EXTRAIT DU DOCUMENT =
Sylvie n’a pas revu son mari depuis cet incident. « J’ai laissé des messages pour lui à la Croix-Rouge, mais jusqu’à présent, aucune réponse ».

Sylvie Zawadi Miranyo dans sa tente au camp de Musenyi où elle vit avec son fils. Sylvie ne sait pas ce qu’il est advenu de son mari après l’explosion qui a dévasté leur maison.
« Nous nous sommes dispersés... et ils ont disparu »
Pour Daniela Mapendo Santana, qui a fui Goma et vit désormais dans le camp de Musenyi, le périple vers la sécurité a été marqué par la peur et une séparation déchirante.
« J’ai trois enfants. Deux sont restés au pays, et le troisième est celui que je porte », dit-elle.
« J’ai quitté Goma à cause des échanges de tirs continus, des gens qui s’entretuaient et des bombes ». Après avoir fui à Bukavu, Daniela et sa famille ont embarqué sur un bateau, espérant trouver la paix de l’autre côté. Mais le danger les a suivis.
« Quand nous sommes arrivés dans un quartier appelé Essence, des coups de feu ont éclaté. Nous nous sommes dispersés et je n’ai pas retrouvé mon mari et mes deux enfants ».
Aujourd’hui au Burundi, Daniela n’a qu’un seul souhait : « Tout ce que je voudrais, c’est vivre avec mes enfants et mon mari ».

Daniela Mapendo Santana, une réfugiée en provenance de RDC, avec son enfant. Daniela a été séparée de sa famille alors qu’elle fuyait la violence qui sévit en RDC.
Un brin d’espoir pour les personnes à la recherche de leurs proches
Pour des familles comme celles de Sylvie et de Daniela, le Comité international de la Croix-Rouge (CICR), en collaboration avec la Croix-Rouge du Burundi et la Croix-Rouge de la RDC, fournit une aide essentielle. Grâce aux services de rétablissement des liens familiaux, les personnes déplacées peuvent passer des appels téléphoniques gratuits, recharger leurs téléphones et accéder à l’Internet – des outils de base mais vitaux pour tenter de joindre leurs proches disparus. Lorsque les appels téléphoniques et les messages en ligne ne suffisent pas, les équipes de la Croix-Rouge aident à retrouver les personnes disparues et œuvrent par-delà les frontières pour rétablir les liens familiaux.

MATÉRIEL FOURNI =
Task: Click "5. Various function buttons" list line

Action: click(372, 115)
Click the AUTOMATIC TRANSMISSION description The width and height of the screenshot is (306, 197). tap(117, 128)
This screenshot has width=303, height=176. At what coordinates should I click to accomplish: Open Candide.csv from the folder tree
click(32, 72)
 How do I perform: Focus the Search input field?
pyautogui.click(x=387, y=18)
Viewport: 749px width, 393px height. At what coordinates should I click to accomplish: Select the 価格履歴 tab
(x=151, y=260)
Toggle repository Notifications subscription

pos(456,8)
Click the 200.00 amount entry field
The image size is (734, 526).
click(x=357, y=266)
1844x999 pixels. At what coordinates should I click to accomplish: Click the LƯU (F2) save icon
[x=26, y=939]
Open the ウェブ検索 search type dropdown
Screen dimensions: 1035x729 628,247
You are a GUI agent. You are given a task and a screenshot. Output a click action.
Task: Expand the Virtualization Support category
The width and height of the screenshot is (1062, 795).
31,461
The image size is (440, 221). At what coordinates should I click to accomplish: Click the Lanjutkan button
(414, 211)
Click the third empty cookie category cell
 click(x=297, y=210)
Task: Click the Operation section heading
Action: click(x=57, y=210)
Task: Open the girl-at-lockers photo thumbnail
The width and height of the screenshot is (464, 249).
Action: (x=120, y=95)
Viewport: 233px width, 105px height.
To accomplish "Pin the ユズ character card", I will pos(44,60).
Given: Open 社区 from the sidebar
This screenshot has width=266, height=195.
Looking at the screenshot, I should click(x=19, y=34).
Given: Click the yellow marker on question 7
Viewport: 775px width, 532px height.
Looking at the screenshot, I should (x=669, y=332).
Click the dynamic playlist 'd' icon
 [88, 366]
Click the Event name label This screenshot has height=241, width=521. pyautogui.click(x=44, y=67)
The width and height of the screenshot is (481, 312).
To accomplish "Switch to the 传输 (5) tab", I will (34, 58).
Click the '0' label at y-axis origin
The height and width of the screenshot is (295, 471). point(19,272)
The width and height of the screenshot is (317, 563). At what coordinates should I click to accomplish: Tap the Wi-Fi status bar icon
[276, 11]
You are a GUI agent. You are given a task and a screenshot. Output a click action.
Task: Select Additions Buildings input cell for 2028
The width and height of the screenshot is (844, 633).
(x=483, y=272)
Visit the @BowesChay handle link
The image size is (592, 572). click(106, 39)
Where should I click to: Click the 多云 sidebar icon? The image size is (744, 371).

ACTIVITÉ 1 = Recopiez tel quel le passage de l'extrait du document qui commence par les mots « Sylvie Zawadi Miranyo » et s'achève par « dévasté leur maison. ».
ACTIVITÉ 2 = Selon l'extrait du document, dans quel quartier des coups de feu ont-ils éclaté à l'arrivée de Daniela et de sa famille ?

ZONE DE RÉPONSE 1 =
Sylvie Zawadi Miranyo dans sa tente au camp de Musenyi où elle vit avec son fils. Sylvie ne sait pas ce qu’il est advenu de son mari après l’explosion qui a dévasté leur maison.

ZONE DE RÉPONSE 2 = Dans le quartier appelé Essence.